Autophagy and nitric oxide (NO) bioavailability are elevated in endothelial cells exposed to shear stress. Bovine aortic endothelial cells (BAECs) were exposed to shear stress (shear +) or static conditions (shear −) for 3 h, as indicated. GAPDH, glyceraldehyde-3-phosphate dehydrogenase.

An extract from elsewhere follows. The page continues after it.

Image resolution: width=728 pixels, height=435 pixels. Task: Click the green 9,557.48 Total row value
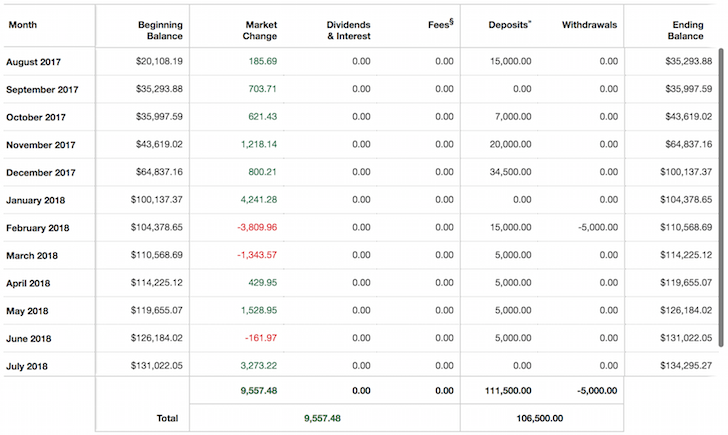click(x=322, y=418)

Shear + BAECs show increased (*, p < 0.05) LC3-II:LC3-I ratio (a), and decreased protein levels of mitochondrial markers, m-aconitase (b), and TOM20 (c); in addition, shear + BAECs exhibit increased reactive oxygen species (ROS) production (d), p-eNOS S1177 : total eNOS (e), and NO production (mean data (panel f), representative images of DAF-FM fluorescence (top row, panel g)) in comparison with shear – BAECs (n = 4–6 per experiment). Treatment of BAECs with the NO synthase inhibitor, monomethyl-L-arginine (L-NMMA), reduced (p < 0.05) NO production ± shear stress (mean data (panel f), representative images of DAF-FM (panel g, top row) and DAPI nuclear fluorescence (panel g, bottom row)). The bottom row of panel g indicates that cell density was similar among treatments. For Figs. 2a, 2b, 2c, and 2e, the histograms (below) represent the mean ± SE of densitometry (above). *, p < 0.05 for shear effect; #, p < 0.05 for L-NMMA effect. For Figs. 2a, 2b, 2c, and 2e, each n refers to one 10 cm petri dish. For Figs. 2d, 2f, and 2g, each n refers to one well of a 6-well plate.

Fig. 3.

Impairment of autophagy impairs shear-stress-induced increases in eNOS S1177 phosphorylation and nitric oxide (NO) bioavailability. Bovine aortic endothelial cells (BAECs) treated with Atg3 siRNA (+) or control scrambled siRNA (−) were exposed to shear stress (shear +) or static conditions (shear −), as indicated. Atg3 protein knockdown efficiency (a) was identical for each condition (*, p < 0.05 for Atg3 siRNA effect; p = NS for static vs. shear-stress comparisons). Basal and shear-stress-induced autophagy (assessed by LC3-II : LC3-I ratio) were suppressed + Atg3 siRNA (b) under both static and shear-stress conditions. In addition, Atg3 siRNA-treated BAECs exhibited increased (c) reactive oxygen species (ROS) production and decreased (d) p-eNOS S1177 : total eNOS in response to shear stress. NO levels (e) were decreased in Atg3 siRNA-treated BAECs ± shear stress. Mean data (panel e) and representative images of DAF-FM (panel f, top row) and DAPI nuclear fluorescence (panel f, bottom row) are shown. The bottom row of panel f indicates that cell density was similar among treatments. Atg3 siRNA-treated BAECs exhibit increased expression of proinflammatory cytokines (g) MCP-1 and (h) IL8, after exposure to shear stress. For Figs. 3a, 3b, and 3d, histograms (below) represent the mean ± SE of densitometry of 4–6 experiments (above). *, p < 0.05 for shear effect; #, p < 0.05 for Atg3 effect. For Figs. 3a, 3b, and 3d, each n refers to one 10 cm petri dish. For Figs. 3c, 3e, 3f, 3g, and 3h, each n refers to one well of a 6-well plate.